A majority of House members supported the wilderness bill, but the measure was defeated because it did not receive the needed two-thirds vote. The vote was 282 to 144 in favor - two votes short of approval.
Supporters said the bill was brought up under a special rule - which severely restricts amendments - because majority Democrats were afraid that Republicans would introduce an amendment allowing guns in parks. With dozens of Democrats supporting gun rights, such a measure stood a good chance of passage, advocates and staff aides in both parties said.
A similar maneuver by Republicans - to repeal most of the District of Columbia's gun-control laws - has jeopardized legislation giving the district a vote in the House of Representatives. The measure remains stalled as House leaders ponder their next move.
Advocates said the wilderness bill also may languish.

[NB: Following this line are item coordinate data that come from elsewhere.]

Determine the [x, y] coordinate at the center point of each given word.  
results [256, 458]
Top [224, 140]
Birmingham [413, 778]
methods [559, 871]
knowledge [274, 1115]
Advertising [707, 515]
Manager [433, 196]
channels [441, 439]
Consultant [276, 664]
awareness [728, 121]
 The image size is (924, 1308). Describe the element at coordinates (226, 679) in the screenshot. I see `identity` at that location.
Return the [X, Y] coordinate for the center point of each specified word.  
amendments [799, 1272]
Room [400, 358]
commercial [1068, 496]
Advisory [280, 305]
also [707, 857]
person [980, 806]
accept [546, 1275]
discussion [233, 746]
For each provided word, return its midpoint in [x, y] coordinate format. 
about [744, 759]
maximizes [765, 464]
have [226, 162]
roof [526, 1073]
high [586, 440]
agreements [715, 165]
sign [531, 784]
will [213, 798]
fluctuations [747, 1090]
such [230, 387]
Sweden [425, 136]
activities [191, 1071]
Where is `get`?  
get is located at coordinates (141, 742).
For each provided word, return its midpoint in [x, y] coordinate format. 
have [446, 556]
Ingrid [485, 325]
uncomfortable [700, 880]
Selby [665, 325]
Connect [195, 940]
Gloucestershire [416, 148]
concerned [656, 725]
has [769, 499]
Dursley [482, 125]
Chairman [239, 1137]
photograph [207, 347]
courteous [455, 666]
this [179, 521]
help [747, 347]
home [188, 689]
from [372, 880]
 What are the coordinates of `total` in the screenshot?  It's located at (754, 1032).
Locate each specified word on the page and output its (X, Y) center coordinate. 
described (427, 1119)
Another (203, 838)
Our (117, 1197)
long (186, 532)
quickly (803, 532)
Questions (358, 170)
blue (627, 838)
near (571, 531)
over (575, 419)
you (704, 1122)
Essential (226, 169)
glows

Democratic leaders "are afraid of any motion on guns, frankly, " said Mike Matz, executive director of the Campaign for America's Wilderness, an advocacy group that has pushed for the wilderness bill for more than a year.
The gun issue has emboldened Republicans, Matz and others said. "They want to obstruct anything and everything, apparently," Matz said of GOP leaders in the House. "They don't care that some of their members want to get something done" on wilderness.
House minority leader John Boehner, Republican of Ohio, said the defeated bill would have cost as much as $10 billion and blocked oil and gas development on millions of acres of federal property. "This bill would have locked-up critical resources that are essential for" increased energy production and lower gas prices, Boehner said.
The dispute over guns in parks reaches back to the Bush administration, which issued a last-minute order allowing loaded guns in national parks and wildlife refuges shortly before leaving office. The rule, which took effect Jan. 9, overturns 25-year policy that allowed guns in parks only if they were unloaded, or dismantled and stored.
The Obama administration is reviewing the rule, but many lawmakers from both parties support a measure making the Bush rule law.
Majority Democrats were sufficiently worried about the gun issue that they agreed to amend the wilderness bill to clarify that it would not impose new restrictions on hunting, fishing, or trapping on federal land. The amendment, sponsored by Representative Jason Altmire, Democrat of Pennsylvania, was a victory for the National Rifle Association, which also sought the rule change on guns in parks.
But even with the Altmire amendment, the wilderness measure fell two votes short. The NRA did not take a position on the overall bill, said Andrew Arulanandam, a group spokesman.
Democratic leaders vowed to bring the wilderness bill back, but did not say in what form.
The Senate has already approved the wilderness bill, one of the largest expansions of wilderness protection in 25 years. The 1,200-page bill would confer the government's highest level of protection on land, for example, ranging from California's Sierra Nevada mountain range to Oregon's Mount Hood.